** Opening Supplied material block **

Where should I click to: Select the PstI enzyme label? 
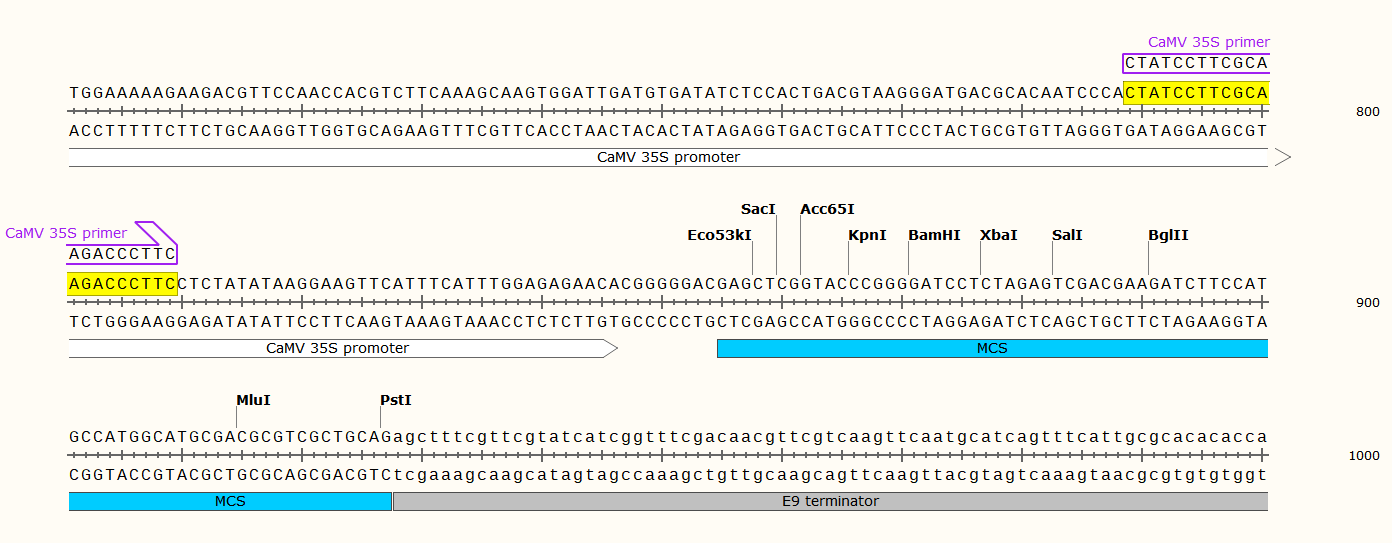tap(396, 400)
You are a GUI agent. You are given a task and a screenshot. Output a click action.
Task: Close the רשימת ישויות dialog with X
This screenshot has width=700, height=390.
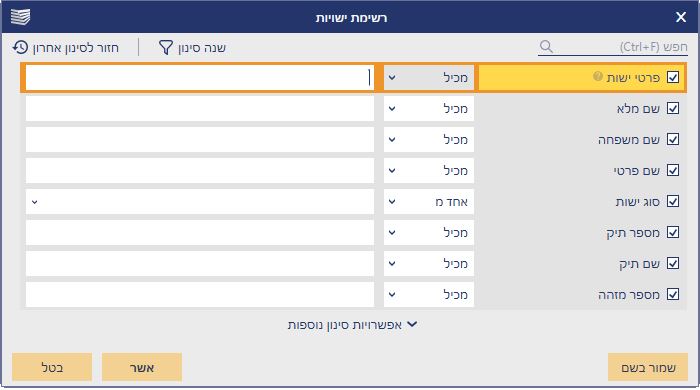681,17
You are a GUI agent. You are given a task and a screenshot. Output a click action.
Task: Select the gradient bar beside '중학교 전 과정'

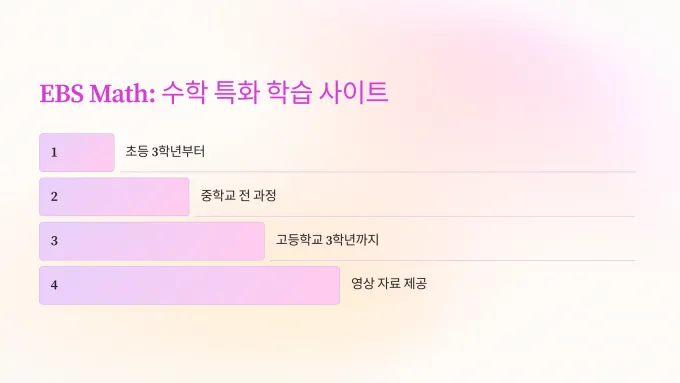click(x=114, y=196)
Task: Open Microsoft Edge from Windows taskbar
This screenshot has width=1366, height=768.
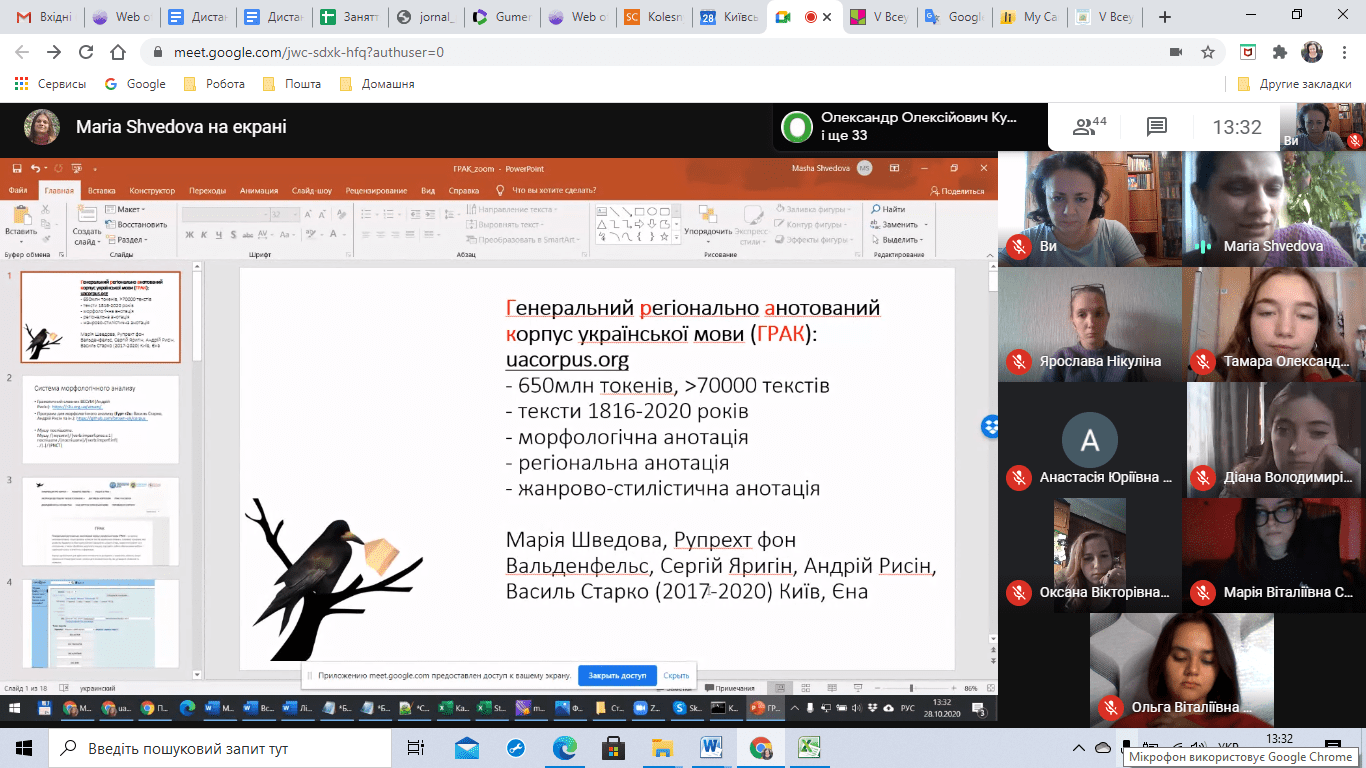Action: 565,748
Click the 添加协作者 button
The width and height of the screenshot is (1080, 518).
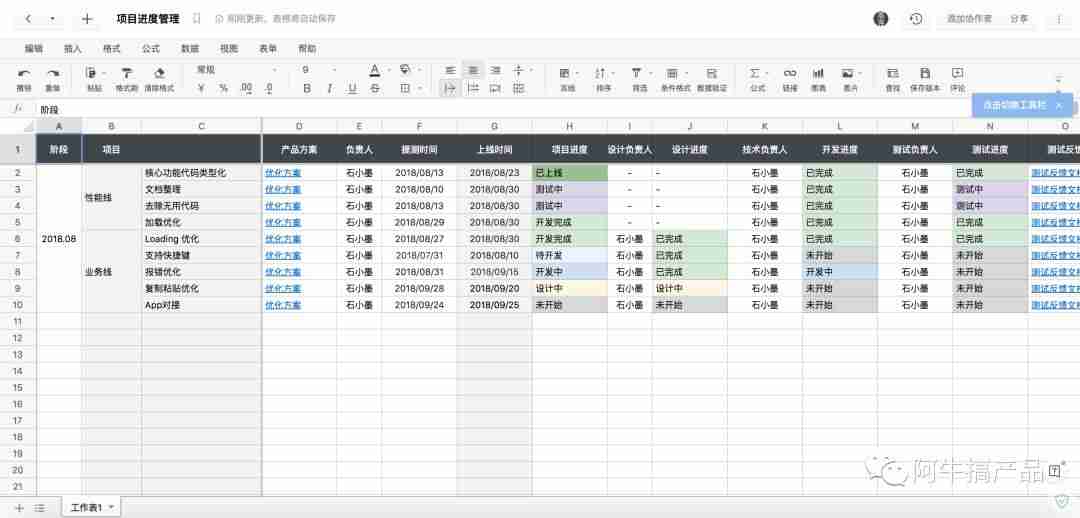click(969, 19)
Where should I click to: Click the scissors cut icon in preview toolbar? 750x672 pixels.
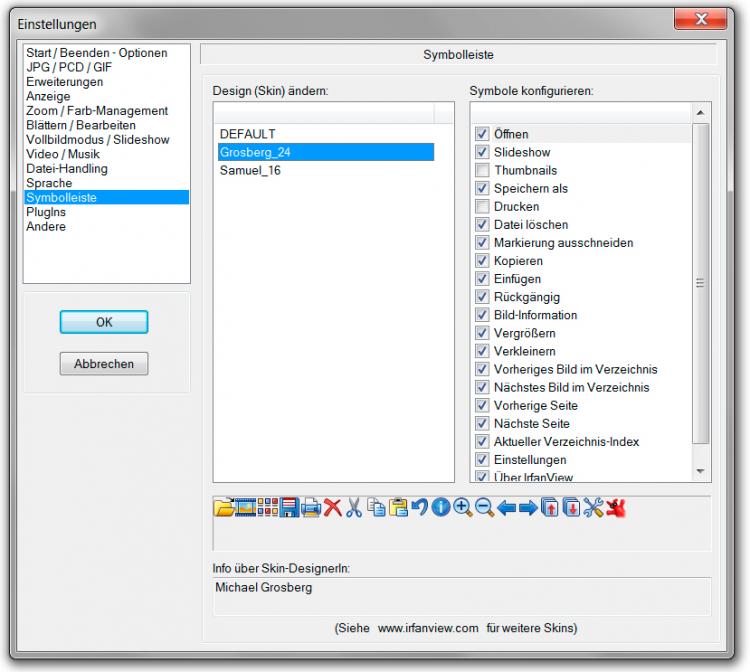pos(354,508)
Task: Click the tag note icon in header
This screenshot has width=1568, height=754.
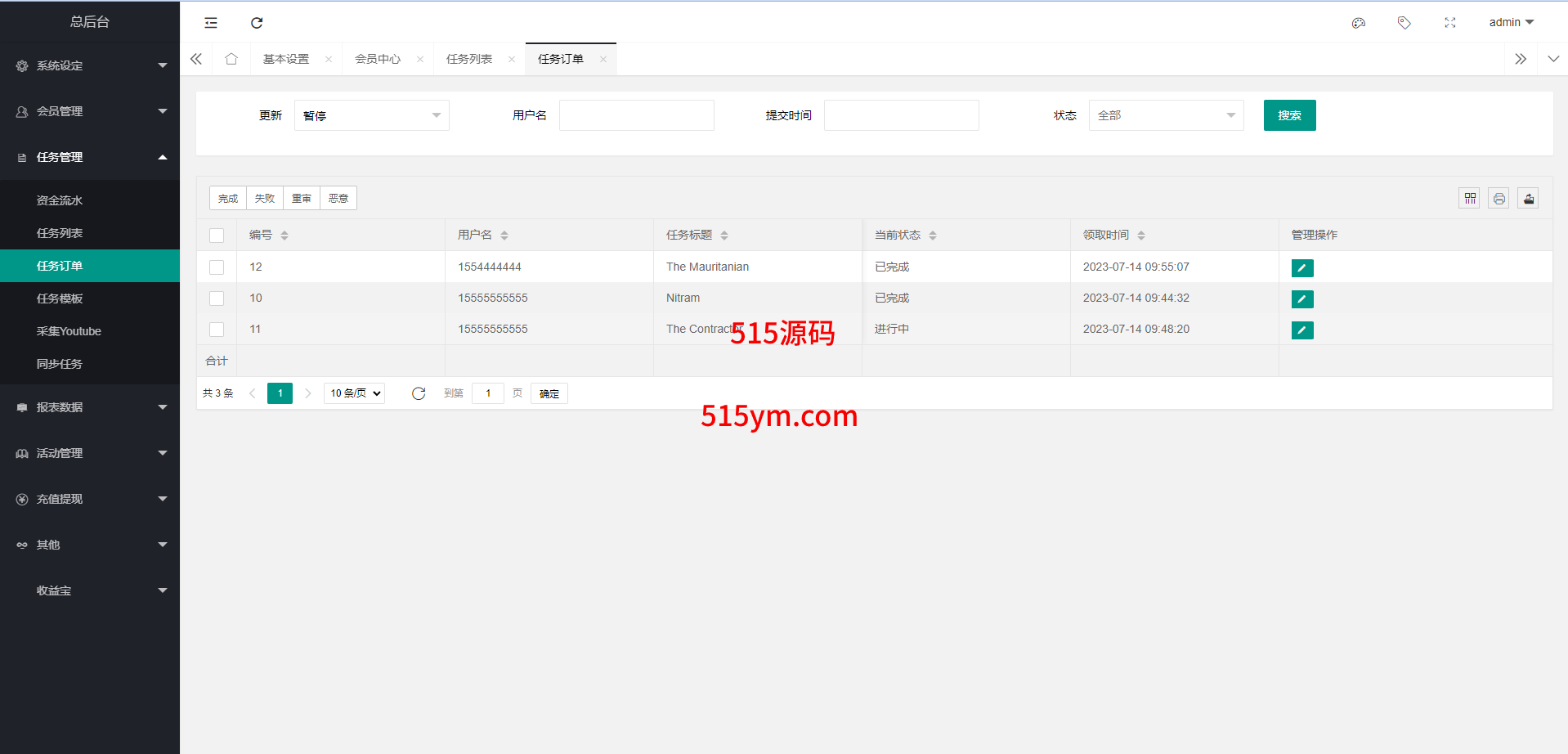Action: pos(1404,23)
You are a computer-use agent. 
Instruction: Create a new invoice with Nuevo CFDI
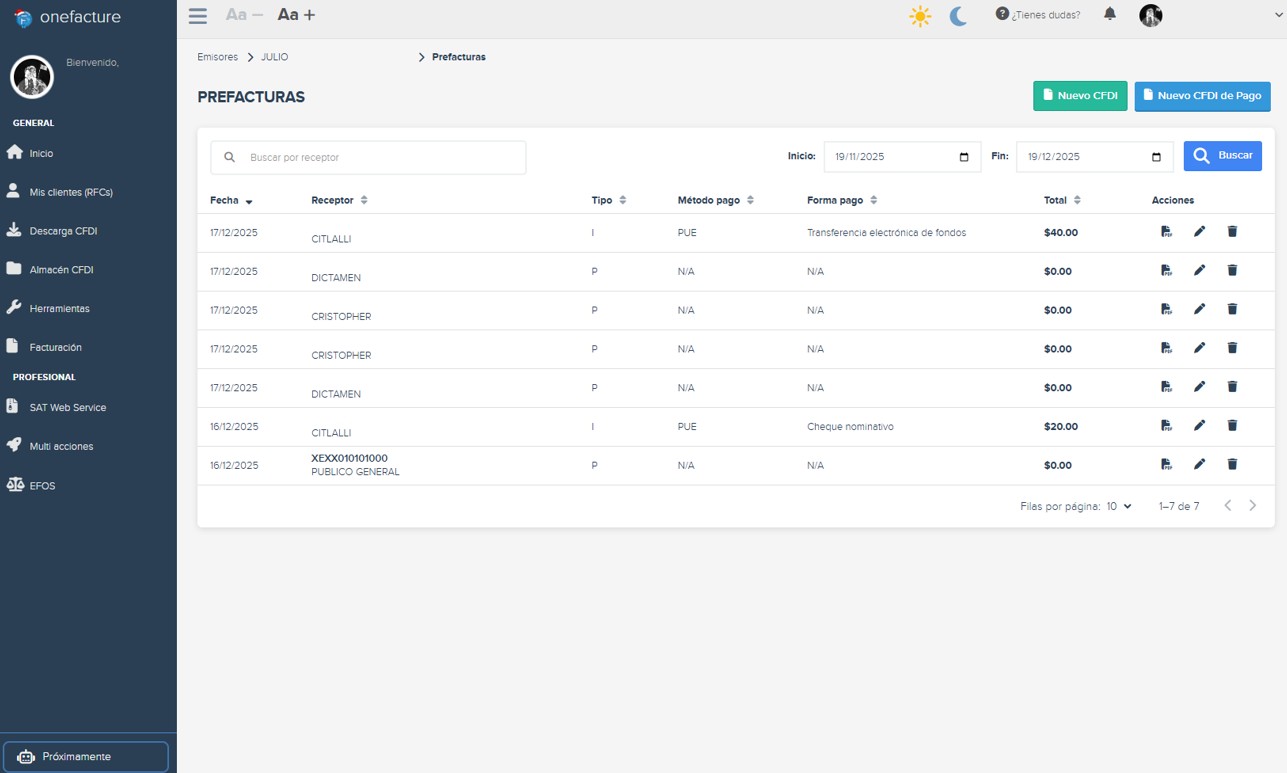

** Closing Supplied material block **

**Goal of the exercise**
Before you finish, make sure every line above has been repeated exactly and no picture remains in the copy.

**Finished exercise**
Where should I click to: Select the PstI enzyme label? 
tap(396, 400)
You are a GUI agent. You are given a task and a screenshot. Output a click action.
Task: Close the רשימת ישויות dialog with X
This screenshot has width=700, height=390.
681,17
You are a GUI agent. You are given a task and a screenshot. Output a click action.
Task: Select the gradient bar beside '중학교 전 과정'

click(x=114, y=196)
Task: Open Microsoft Edge from Windows taskbar
This screenshot has width=1366, height=768.
Action: 565,748
Click the 添加协作者 button
The width and height of the screenshot is (1080, 518).
click(969, 19)
Where should I click to: Click the scissors cut icon in preview toolbar? 750x672 pixels.
pos(354,508)
Task: Click the tag note icon in header
This screenshot has width=1568, height=754.
Action: pos(1404,23)
You are a computer-use agent. 
Instruction: Create a new invoice with Nuevo CFDI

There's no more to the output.